◆ SOURCE TEXT ◆
"""

Contributed by: Chris Delaney, Sonoma County Water Agency; John Mendoza, Sonoma County Water Agency; Brett Whitin, California Nevada River Forecast Center; Rob Hartman, Consultant
Lake Mendocino is a reservoir located in Mendocino County, California, about 110 miles north of the City of San Francisco. This small 144 million cubic meter reservoir (Figure 1) releases water into the Russian River and provides both flood protection and water supply to downstream communities. Lake Mendocino is cooperatively managed by 2 government offices: the federal U.S. Army Corps of Engineers manages flood operations and the Sonoma County Water Agency manages water supply operations. The lake receives inflow from natural runoff as well from an adjacent river system, the Eel River, through a hydroelectric facility (Potter Valley Project) a short distance upstream of the lake. Recent changes in the operations of this hydroelectric facility have drastically reduced the average annual inflow of Lake Mendocino by 45%, contributing to a water supply crisis for the region. This crisis, among other reasons, made Lake Mendocino an ideal location to evaluate forecast based operations in an effort to recover lost water supply reliability, thus Lake Mendocino was selected as a pilot location for the Forecast Informed Reservoir Operations (FIRO) program. FIRO is led by a number of federal, state and local agencies including the U.S. Army Corps of Engineers San Francisco District (‘Corps’), Sonoma County Water Agency (SCWA), National Oceanic and Atmospheric Association (NOAA), and the Center for Western Weather and Water Extremes (CW3E) at Scripps Institute.
The primary goal of this pilot is to evaluate whether forecasts can be used to inform flood operations to improve the water supply capture of Lake Mendocino without increasing flood risk to downstream communities. So why would changing reservoir flood operations improve water supply? The primary reason relates to a currently used operational rule called the storage guide curve (Figure 2), which determines the maximum water supply storage level of the reservoir. This seasonally varying guide provides increased flood capacity in the wet months (November – February) and increased water supply capacity during the dry months (May – September).

"""

◆ PROBLEMS AND TASKS ◆
#1 In the Lake Mendocino text, by what percentage have recent changes at the hydroelectric facility reduced the lake's average annual inflow?
#2 Repeat the Lake Mendocino text word for word between "The primary goal" and "(May – September).", inclusive.

(Click-target data)
"""

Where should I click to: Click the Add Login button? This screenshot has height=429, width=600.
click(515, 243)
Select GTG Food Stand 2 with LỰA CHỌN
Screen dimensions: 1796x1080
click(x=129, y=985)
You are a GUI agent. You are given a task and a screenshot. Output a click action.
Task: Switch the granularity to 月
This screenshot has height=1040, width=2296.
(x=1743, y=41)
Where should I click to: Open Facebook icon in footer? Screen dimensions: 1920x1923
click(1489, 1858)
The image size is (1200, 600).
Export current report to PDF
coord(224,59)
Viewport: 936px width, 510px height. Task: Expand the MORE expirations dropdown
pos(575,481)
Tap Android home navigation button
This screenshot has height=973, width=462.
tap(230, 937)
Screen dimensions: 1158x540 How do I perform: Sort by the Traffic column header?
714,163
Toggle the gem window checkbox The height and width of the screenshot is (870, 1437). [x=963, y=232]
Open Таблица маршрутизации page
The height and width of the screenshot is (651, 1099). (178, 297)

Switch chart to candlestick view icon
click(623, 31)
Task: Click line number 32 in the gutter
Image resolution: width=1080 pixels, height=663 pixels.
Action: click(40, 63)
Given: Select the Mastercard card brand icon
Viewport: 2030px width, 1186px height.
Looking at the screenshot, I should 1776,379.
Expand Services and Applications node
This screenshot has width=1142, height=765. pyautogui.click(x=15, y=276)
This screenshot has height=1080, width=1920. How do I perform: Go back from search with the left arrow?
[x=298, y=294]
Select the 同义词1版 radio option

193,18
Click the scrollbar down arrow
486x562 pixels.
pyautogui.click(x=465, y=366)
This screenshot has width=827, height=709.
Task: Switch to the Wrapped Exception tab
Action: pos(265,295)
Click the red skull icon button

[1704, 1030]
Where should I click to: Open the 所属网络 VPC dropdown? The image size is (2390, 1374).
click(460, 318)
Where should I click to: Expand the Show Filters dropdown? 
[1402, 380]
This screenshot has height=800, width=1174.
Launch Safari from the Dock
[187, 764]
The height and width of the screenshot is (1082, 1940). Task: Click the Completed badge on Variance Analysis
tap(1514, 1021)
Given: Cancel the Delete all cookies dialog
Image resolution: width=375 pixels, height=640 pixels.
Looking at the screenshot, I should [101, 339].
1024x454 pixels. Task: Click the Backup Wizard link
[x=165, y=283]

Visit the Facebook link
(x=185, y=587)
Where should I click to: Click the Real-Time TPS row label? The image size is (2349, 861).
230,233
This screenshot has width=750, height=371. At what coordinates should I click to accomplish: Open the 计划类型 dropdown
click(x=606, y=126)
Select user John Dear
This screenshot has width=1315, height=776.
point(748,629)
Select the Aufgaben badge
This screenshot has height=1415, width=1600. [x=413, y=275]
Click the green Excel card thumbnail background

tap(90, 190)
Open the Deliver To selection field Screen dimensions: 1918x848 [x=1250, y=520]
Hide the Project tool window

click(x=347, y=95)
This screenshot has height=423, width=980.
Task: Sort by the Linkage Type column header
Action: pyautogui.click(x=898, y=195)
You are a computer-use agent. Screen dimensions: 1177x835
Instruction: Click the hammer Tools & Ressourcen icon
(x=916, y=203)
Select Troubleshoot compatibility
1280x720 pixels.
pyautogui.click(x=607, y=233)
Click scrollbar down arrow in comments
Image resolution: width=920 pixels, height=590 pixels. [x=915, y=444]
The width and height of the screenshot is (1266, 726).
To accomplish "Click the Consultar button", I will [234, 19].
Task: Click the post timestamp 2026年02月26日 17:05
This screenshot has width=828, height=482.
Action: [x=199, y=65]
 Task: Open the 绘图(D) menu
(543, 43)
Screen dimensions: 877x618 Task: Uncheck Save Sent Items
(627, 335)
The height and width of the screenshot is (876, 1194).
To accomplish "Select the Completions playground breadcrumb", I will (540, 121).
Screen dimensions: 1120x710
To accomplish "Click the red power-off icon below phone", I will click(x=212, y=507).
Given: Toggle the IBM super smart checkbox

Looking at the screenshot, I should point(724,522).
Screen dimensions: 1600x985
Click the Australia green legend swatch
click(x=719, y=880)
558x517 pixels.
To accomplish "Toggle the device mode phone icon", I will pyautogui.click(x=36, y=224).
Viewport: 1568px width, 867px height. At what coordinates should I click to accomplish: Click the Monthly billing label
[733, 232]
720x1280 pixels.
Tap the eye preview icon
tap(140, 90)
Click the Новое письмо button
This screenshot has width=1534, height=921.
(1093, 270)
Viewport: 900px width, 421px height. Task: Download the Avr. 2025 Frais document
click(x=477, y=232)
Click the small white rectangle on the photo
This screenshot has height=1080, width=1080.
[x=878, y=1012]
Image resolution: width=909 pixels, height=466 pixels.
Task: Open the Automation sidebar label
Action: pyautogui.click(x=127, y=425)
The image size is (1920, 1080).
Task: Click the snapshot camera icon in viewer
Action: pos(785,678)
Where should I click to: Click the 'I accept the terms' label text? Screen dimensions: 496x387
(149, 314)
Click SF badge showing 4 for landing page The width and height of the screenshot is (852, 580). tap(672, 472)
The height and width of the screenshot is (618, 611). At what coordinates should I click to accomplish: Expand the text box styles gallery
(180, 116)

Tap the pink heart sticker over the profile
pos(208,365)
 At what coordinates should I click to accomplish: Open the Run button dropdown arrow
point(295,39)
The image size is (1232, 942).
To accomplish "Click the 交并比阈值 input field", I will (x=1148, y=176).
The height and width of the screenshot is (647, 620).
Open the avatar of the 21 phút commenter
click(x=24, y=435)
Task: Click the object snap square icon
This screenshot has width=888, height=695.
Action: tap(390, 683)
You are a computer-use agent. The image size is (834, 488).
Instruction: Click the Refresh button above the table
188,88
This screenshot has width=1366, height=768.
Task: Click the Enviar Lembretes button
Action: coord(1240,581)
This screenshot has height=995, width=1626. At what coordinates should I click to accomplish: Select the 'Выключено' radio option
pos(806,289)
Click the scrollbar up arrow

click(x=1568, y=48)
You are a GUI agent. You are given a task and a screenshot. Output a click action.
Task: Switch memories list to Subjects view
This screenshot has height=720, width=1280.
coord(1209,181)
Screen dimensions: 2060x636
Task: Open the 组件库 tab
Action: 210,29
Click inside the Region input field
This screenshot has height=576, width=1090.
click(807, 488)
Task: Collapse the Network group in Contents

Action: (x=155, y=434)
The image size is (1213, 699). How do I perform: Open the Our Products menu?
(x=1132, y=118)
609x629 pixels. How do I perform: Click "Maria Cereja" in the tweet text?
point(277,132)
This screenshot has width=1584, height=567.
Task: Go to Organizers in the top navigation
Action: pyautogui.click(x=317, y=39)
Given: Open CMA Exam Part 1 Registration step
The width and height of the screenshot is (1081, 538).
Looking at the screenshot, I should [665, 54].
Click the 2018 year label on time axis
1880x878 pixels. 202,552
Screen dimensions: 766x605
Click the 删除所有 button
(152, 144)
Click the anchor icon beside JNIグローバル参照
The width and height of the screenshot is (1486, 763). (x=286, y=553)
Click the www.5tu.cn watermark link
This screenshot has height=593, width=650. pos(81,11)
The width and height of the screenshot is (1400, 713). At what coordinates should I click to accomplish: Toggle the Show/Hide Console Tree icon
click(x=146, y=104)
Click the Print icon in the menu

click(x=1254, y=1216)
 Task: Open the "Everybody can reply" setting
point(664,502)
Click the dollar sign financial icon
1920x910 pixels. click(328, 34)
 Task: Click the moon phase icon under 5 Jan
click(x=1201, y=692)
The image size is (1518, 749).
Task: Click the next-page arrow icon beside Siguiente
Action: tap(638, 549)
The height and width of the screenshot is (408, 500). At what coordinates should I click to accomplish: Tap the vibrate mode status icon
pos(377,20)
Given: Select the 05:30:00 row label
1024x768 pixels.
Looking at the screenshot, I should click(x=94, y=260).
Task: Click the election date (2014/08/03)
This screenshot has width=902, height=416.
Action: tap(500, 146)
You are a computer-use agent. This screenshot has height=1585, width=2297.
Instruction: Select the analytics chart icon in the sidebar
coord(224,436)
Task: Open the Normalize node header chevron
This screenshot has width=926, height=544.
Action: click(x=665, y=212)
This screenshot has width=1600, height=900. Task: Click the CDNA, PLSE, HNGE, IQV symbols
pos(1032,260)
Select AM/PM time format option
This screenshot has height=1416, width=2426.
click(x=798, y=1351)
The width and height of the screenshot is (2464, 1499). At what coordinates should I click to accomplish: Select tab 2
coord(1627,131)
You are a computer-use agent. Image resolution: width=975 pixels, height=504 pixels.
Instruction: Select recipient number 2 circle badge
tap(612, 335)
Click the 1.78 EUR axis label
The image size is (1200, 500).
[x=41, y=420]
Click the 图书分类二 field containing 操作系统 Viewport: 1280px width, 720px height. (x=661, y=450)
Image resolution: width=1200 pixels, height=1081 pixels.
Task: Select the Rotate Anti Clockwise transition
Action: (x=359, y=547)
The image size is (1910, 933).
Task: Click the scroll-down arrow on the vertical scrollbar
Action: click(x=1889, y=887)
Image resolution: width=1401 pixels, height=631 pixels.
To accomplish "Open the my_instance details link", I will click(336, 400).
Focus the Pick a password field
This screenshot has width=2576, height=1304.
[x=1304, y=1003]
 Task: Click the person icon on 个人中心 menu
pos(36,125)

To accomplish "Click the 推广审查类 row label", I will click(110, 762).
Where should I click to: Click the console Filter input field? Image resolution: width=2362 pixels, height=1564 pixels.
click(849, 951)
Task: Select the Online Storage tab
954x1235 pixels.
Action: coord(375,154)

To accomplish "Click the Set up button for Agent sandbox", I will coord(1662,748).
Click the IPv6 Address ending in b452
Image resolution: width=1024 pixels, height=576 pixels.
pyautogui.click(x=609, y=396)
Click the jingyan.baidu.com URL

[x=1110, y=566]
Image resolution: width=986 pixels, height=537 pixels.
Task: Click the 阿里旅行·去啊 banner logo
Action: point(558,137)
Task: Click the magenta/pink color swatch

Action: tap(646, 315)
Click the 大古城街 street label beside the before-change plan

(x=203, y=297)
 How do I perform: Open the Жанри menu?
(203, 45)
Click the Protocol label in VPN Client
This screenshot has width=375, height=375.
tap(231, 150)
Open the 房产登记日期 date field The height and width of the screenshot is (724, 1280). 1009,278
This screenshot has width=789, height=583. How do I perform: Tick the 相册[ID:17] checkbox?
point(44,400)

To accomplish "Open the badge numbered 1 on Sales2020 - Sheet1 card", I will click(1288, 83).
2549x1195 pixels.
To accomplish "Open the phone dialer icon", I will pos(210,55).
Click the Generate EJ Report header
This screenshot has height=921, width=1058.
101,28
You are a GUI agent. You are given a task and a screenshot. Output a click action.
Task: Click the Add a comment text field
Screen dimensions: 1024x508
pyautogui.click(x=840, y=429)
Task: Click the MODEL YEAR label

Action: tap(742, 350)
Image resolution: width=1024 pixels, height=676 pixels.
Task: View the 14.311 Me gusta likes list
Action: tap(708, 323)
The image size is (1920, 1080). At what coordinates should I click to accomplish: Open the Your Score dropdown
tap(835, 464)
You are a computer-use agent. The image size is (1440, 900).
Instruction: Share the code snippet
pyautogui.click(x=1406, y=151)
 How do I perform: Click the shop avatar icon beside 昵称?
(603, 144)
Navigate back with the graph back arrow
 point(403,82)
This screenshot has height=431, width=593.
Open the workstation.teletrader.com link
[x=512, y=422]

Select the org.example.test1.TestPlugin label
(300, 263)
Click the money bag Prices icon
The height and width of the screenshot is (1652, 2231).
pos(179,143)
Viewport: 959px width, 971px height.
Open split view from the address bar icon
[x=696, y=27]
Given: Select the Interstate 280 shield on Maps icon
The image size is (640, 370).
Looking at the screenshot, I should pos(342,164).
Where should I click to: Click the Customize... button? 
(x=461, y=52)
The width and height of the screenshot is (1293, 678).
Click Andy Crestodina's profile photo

"""

◆ RESULTS OF THE TASKS ◆
#1 45%

#2
The primary goal of this pilot is to evaluate whether forecasts can be used to inform flood operations to improve the water supply capture of Lake Mendocino without increasing flood risk to downstream communities. So why would changing reservoir flood operations improve water supply? The primary reason relates to a currently used operational rule called the storage guide curve (Figure 2), which determines the maximum water supply storage level of the reservoir. This seasonally varying guide provides increased flood capacity in the wet months (November – February) and increased water supply capacity during the dry months (May – September).